▶ [Written instruction]:
Output the lines without alteration, starting with the line containing "You are a computer-use" and going on through the line containing "Instruction: Click the", both included.

▶ [Data shown]:
· · ·
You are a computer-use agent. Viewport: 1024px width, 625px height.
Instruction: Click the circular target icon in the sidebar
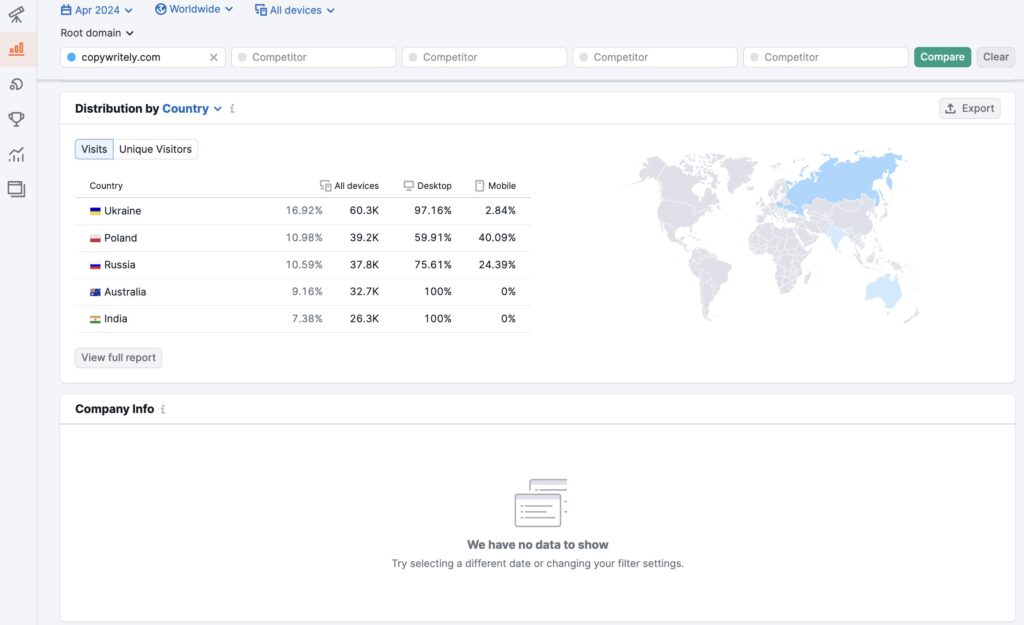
· · ·
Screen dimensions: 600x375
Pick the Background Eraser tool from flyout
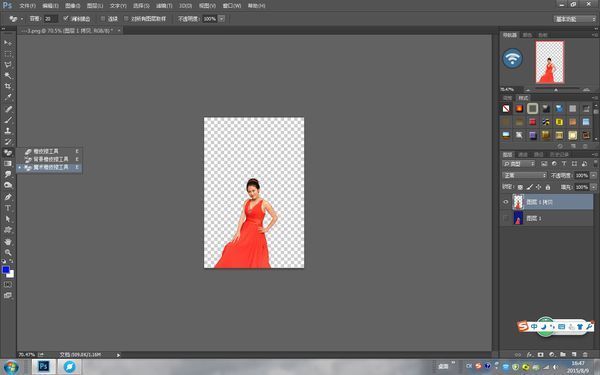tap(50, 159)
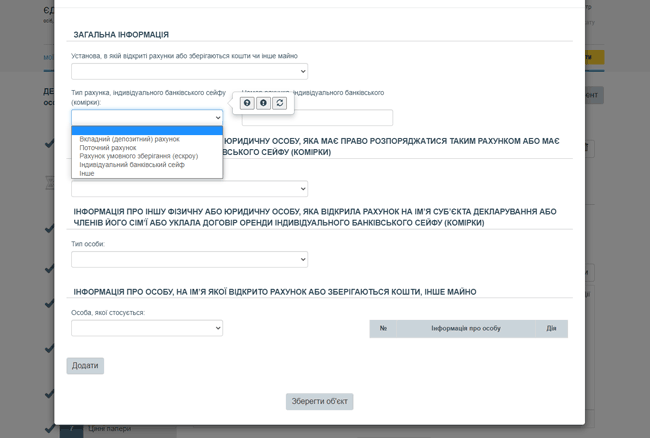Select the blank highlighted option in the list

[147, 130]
· · ·
▶ [Reply]:
You are a computer-use agent. Viewport: 1024px width, 625px height.
Instruction: Click the circular target icon in the sidebar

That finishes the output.